The horde of bellmen begins to catch on and they yell at me to move my car.

“We'll call the police,” they tell me.

I know the police can't get here that fast.

As the bellmen move in, the petite Columbian singer hops down out of her beast of a vehicle and into the crowd.

Fifteen feet mark the path between her and the hotel entrance. I position a yard in front of her, walk backward with my short-and-flash pressed to my face, and hope the tomfoolery will clear for a split second.

“Hi, Shakira. Could I get a quick shot?” I ask.

Through a crack, I can see her. She's smiling and trying to dart beneath
the chauffeur's umbrella, around a girl holding up a blanket, and through the bellmen's hands. “It's OK. It's OK,” she's saying to them.

They don't hear this.

I still haven't taken a shot and step out of her way so she can enter the hotel. With a quick maneuver, she turns, ducks down under the blockades, smiles, and waves at me. I get one shot. Of her head.

In case you are wondering, there is no shortage of Shakira headshots in the world today. The mags need a full-length. They've got to show what she's wearing and that she's visiting L.A.

I am not lucid as I walk back to my truck. “You are all fucking idiots!” I scream several times at the dozen men.

It's the only thing my rage can form. After that incredibly stressful chase, I got
this
—a worthless picture!

When I get to my car, the head bellman is waiting. I try to get in, but he holds my door closed. We play tug-of-war, and he's stronger.

“Just wait. Just wait,” he says over and over.

He can see that I'm out of control. Finally, I realize that his goal is not to prevent me from leaving but to talk to me. My energy drains, and I stop pulling on the handle. We stand quiet for a beat.

“Did you see what happened?” I say weakly.

“I know.”

“She wanted it.”

“I know,” he confirms gently. “We were just doing our job as security.”

“I know you were, but you see what you did, right?”

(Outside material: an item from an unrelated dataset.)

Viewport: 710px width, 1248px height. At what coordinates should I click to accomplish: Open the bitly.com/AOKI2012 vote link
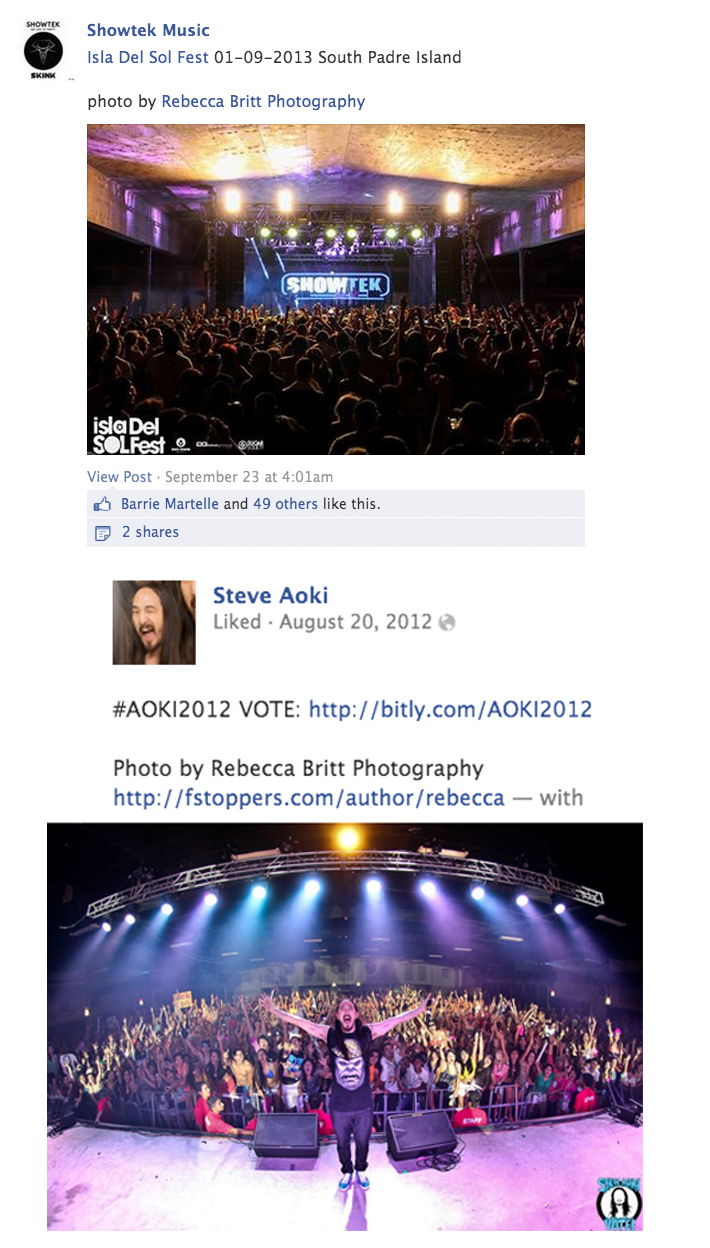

“I know. I saw what happened. I'm sorry.”

He's sincere, and I take it in. They really were just doing their job, and hotel bellmen should be on the side of hotel guests. They just didn't know which side she was on.

“I'm sorry for yelling at your guys.” I extend a quivering hand with my apology. He takes it, then opens the door for me.

“Thanks,” I say. At least he understands. That's all I can really ask for now.

I pull out of the hotel driveway with the Shakira-less Escalade in front
of me, when it stops—
again!
—in the middle of the road. The driver motions for me to pull over down the block.

Oh, why the hell not.

I pull over and he pulls up in front of me. A small-statured black man who looks to be about forty gets out of the SUV, lights a cigarette, and leisurely works his way to my car. I stay put but roll down the window.

“What's your name?” he asks, putting out his hand.

“Jennifer.” I take it and we shake.

There is a long pause as he inhales and exhales a drag.

“You're a pretty good driver, Jennifer.”

“Yeah, not bad for a girl.”

“Not bad for anybody.”

Another long beat. I don't try to make conversation.

“So, uh, sorry about that back there. The driving. The blocking,” the man explains.

“Yeah, kinda sucks.”

“I didn't know she wanted it.”

“They often do.”

* * *

The one shot I did manage to get of Shakira under the umbrella is used on
People.com
the next day. It's the only publication that picks it up. After paying Mauricio and splitting my cut with Claudia, I make twenty bucks.